Task.WaitSubset / Task.WaitN? - c#

There're Task.WaitAll method which waits for all tasks and Task.WaitAny method which waits for one task. How to wait for any N tasks?
Use case: search result pages are downloaded, each result needs a separate task to download and process it. If I use WaitAll to wait for the results of the subtasks before getting next search result page, I will not use all available resources (one long task will delay the rest). Not waiting at all can cause thousands of tasks to be queued which isn't the best idea either.
So, how to wait for a subset of tasks to be completed? Or, alternatively, how to wait for the task scheduler queue to have only N tasks?

This looks like an excellent problem for TPL Dataflow, which will allow you to control parallelism and buffering to process at maximum speed.
Here's some (untested) code to show you what I mean:
static void Process()
{
var searchReader =
new TransformManyBlock<SearchResult, SearchResult>(async uri =>
{
// return a list of search results at uri.
return new[]
{
new SearchResult
{
IsResult = true,
Uri = "http://foo.com"
},
new SearchResult
{
// return the next search result page here.
IsResult = false,
Uri = "http://google.com/next"
}
};
}, new ExecutionDataflowBlockOptions
{
BoundedCapacity = 8, // restrict buffer size.
MaxDegreeOfParallelism = 4 // control parallelism.
});
// link "next" pages back to the searchReader.
searchReader.LinkTo(searchReader, x => !x.IsResult);
var resultActor = new ActionBlock<SearchResult>(async uri =>
{
// do something with the search result.
}, new ExecutionDataflowBlockOptions
{
BoundedCapacity = 64,
MaxDegreeOfParallelism = 16
});
// link search results into resultActor.
searchReader.LinkTo(resultActor, x => x.IsResult);
// put in the first piece of input.
searchReader.Post(new SearchResult { Uri = "http://google/first" });
}
struct SearchResult
{
public bool IsResult { get; set; }
public string Uri { get; set; }
}

I think you should independently limit the number of parallel download tasks and the number of concurrent result processing tasks.
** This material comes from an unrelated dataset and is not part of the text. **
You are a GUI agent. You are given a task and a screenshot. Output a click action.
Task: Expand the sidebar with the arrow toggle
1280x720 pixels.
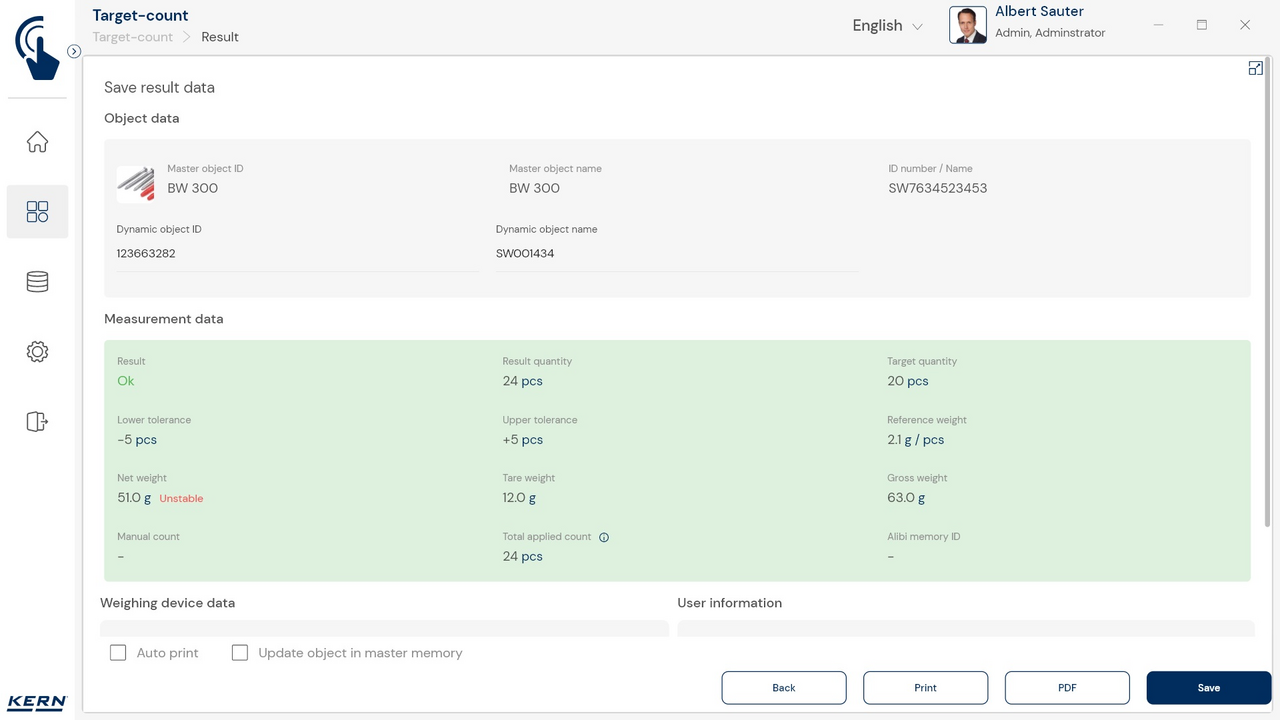[x=74, y=51]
I would do it using two SemaphoreSlim objects, like below. This version doesn't use the synchronous SemaphoreSlim.Wait (thanks #svick for making the point). It was only slightly tested, the exception handling can be improved; substitute your own DownloadNextPageAsync and ProcessResults:
using System;
using System.Collections.Generic;
using System.Linq;
using System.Threading;
using System.Threading.Tasks;
namespace Console_21666797
{
partial class Program
{
// the actual download method
// async Task<string> DownloadNextPageAsync(string url) { ... }
// the actual process methods
// void ProcessResults(string data) { ... }
// download and process all pages
async Task DownloadAndProcessAllAsync(
string startUrl, int maxDownloads, int maxProcesses)
{
// max parallel downloads
var downloadSemaphore = new SemaphoreSlim(maxDownloads);
// max parallel processing tasks
var processSemaphore = new SemaphoreSlim(maxProcesses);
var tasks = new HashSet<Task>();
var complete = false;
var protect = new Object(); // protect tasks
var page = 0;
// do the page
Func<string, Task> doPageAsync = async (url) =>
{
bool downloadSemaphoreAcquired = true;
try
{
// download the page
var data = await DownloadNextPageAsync(
url).ConfigureAwait(false);
if (String.IsNullOrEmpty(data))
{
Volatile.Write(ref complete, true);
}
else
{
// enable the next download to happen
downloadSemaphore.Release();
downloadSemaphoreAcquired = false;
// process this download
await processSemaphore.WaitAsync();
try
{
await Task.Run(() => ProcessResults(data));
}
finally
{
processSemaphore.Release();
}
}
}
catch (Exception)
{
Volatile.Write(ref complete, true);
throw;
}
finally
{
if (downloadSemaphoreAcquired)
downloadSemaphore.Release();
}
};
// do the page and save the task
Func<string, Task> queuePageAsync = async (url) =>
{
var task = doPageAsync(url);
lock (protect)
tasks.Add(task);
await task;
lock (protect)
tasks.Remove(task);
};
// process pages in a loop until complete is true
while (!Volatile.Read(ref complete))
{
page++;
// acquire download semaphore synchrnously
await downloadSemaphore.WaitAsync().ConfigureAwait(false);
// do the page
var task = queuePageAsync(startUrl + "?page=" + page);
}
// await completion of the pending tasks
Task[] pendingTasks;
lock (protect)
pendingTasks = tasks.ToArray();
await Task.WhenAll(pendingTasks);
}
static void Main(string[] args)
{
new Program().DownloadAndProcessAllAsync("http://google.com", 10, 5).Wait();
Console.ReadLine();
}
}
}

Something like this should work. There might be some edge cases, but all in all it should ensure a minimum of completions.
public static async Task WhenN(IEnumerable<Task> tasks, int n, CancellationTokenSource cts = null)
{
var pending = new HashSet<Task>(tasks);
if (n > pending.Count)
{
n = pending.Count;
// or throw
}
var completed = 0;
while (completed != n)
{
var completedTask = await Task.WhenAny(pending);
pending.Remove(completedTask);
completed++;
}
if (cts != null)
{
cts.Cancel();
}
}
Usage:
static void Main(string[] args)
{
var tasks = new List<Task>();
var completed = 0;
var cts = new CancellationTokenSource();
for (int i = 0; i < 100; i++)
{
tasks.Add(Task.Run(async () =>
{
await Task.Delay(temp * 100, cts.Token);
Console.WriteLine("Completed task {0}", i);
completed++;
}, cts.Token));
}
Extensions.WhenN(tasks, 30, cts).Wait();
Console.WriteLine(completed);
Console.ReadLine();
}

Task[] runningTasks = MyTasksFactory.StartTasks();
while(runningTasks.Any())
{
int finished = Task.WaitAny(runningTasks);
Task.Factory.StareNew(()=> {Consume(runningTasks[Finished].Result);})
runningTasks.RemoveAt(finished);
}

Related

How to concurrently complete HTTP calls on an observable collection?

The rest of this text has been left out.